» **SUPPLIED RECORDS**:
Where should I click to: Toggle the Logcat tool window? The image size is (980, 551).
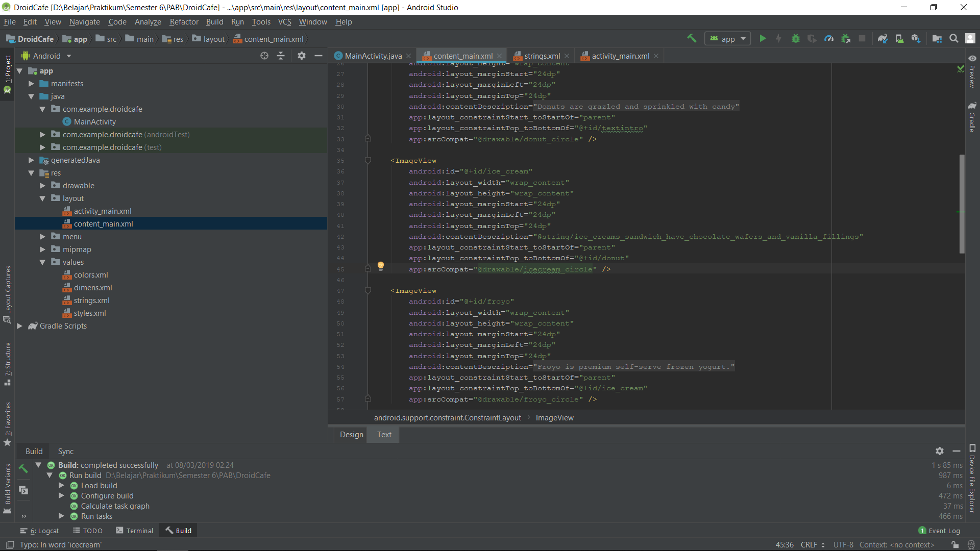pos(40,531)
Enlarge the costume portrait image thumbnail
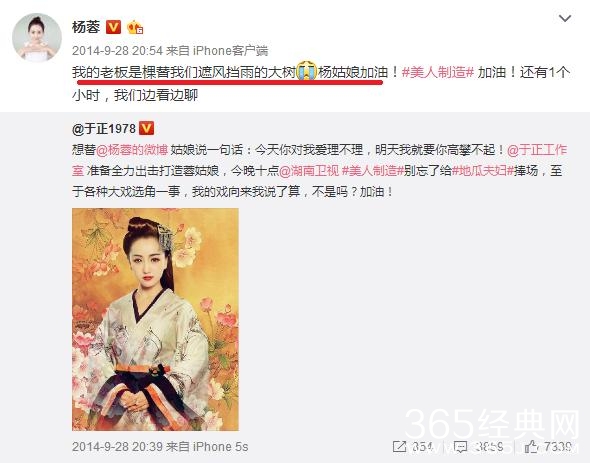The image size is (590, 463). pos(155,319)
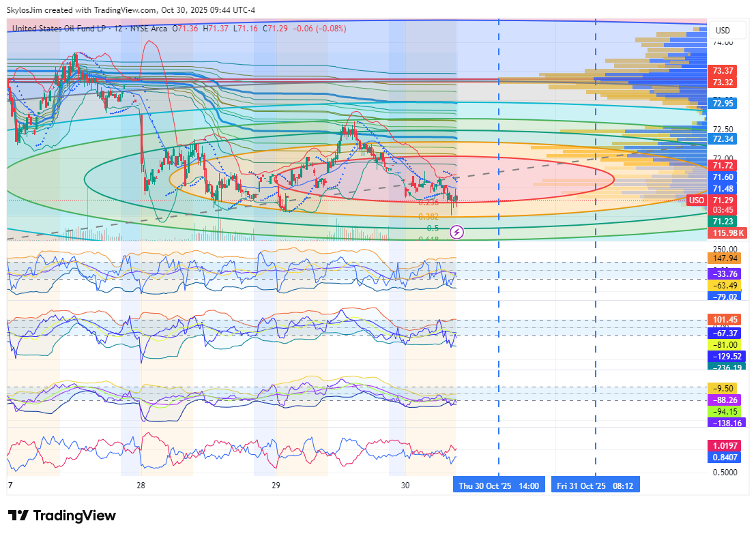Screen dimensions: 756x536
Task: Click the TradingView logo at bottom left
Action: point(61,516)
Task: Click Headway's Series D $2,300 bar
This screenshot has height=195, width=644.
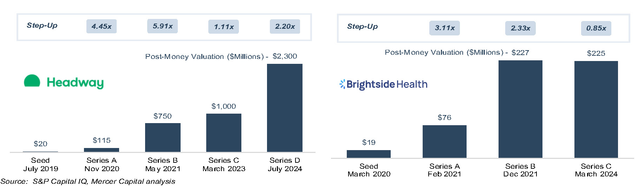Action: (x=285, y=108)
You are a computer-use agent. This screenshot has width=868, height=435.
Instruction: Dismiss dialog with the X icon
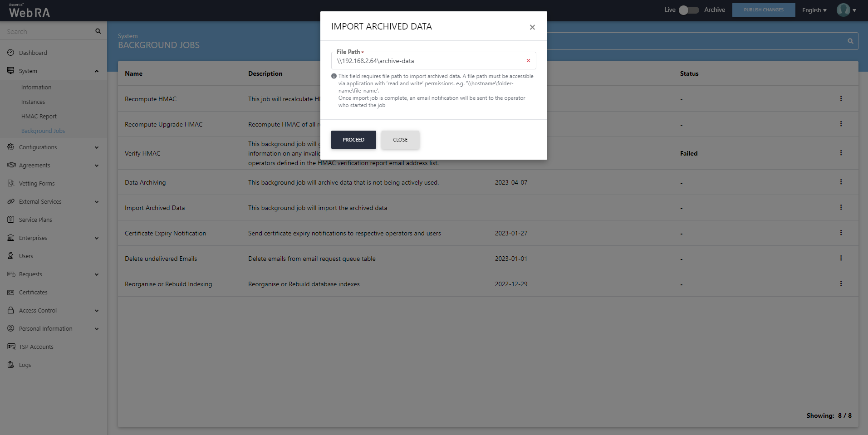pos(532,27)
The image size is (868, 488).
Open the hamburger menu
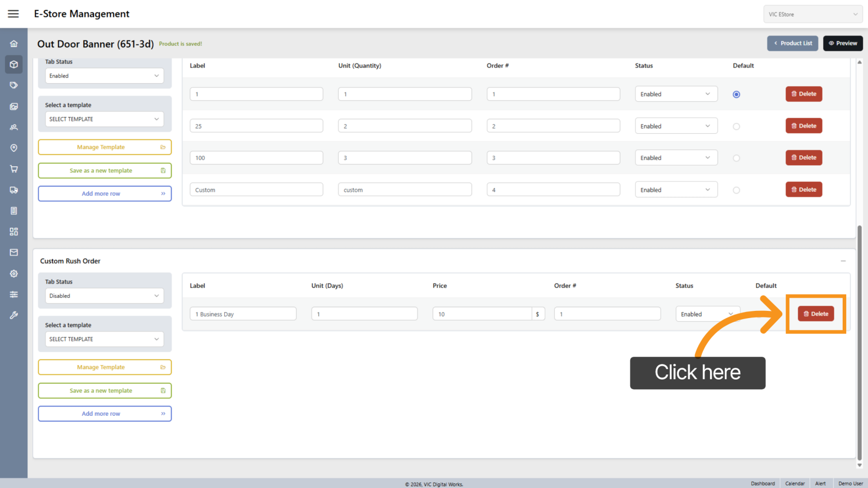coord(13,14)
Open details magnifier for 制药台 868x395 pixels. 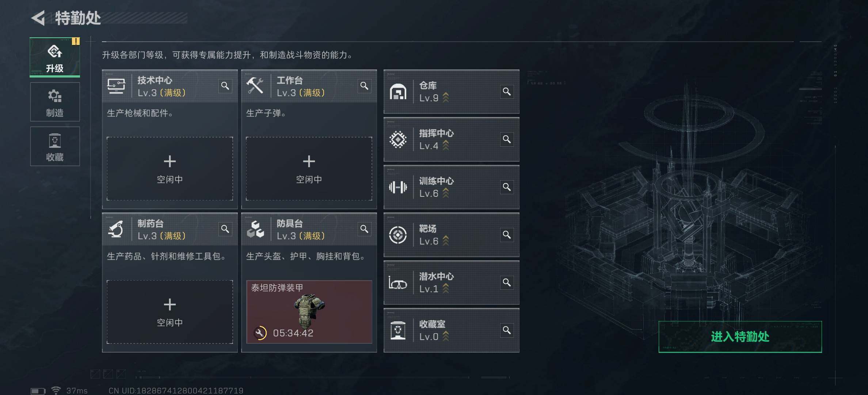coord(225,229)
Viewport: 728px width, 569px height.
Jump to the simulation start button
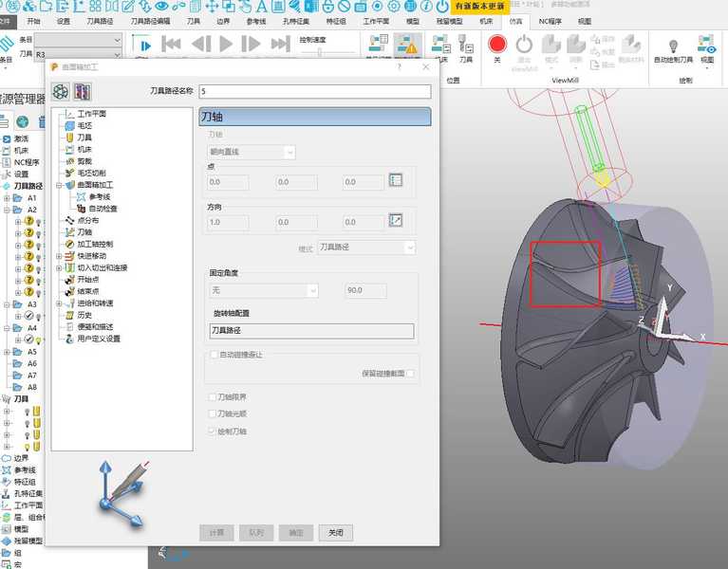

» **WRITTEN TASK**: Rewrite the data from the line containing "Viewport: 728px width, 569px height." through the end of the data, inclusive, changing "simulation" to "experiment" and keeping everything else the same. Leave the pictures out of your answer.

» **OUTPUT**:
Viewport: 728px width, 569px height.
Jump to the experiment start button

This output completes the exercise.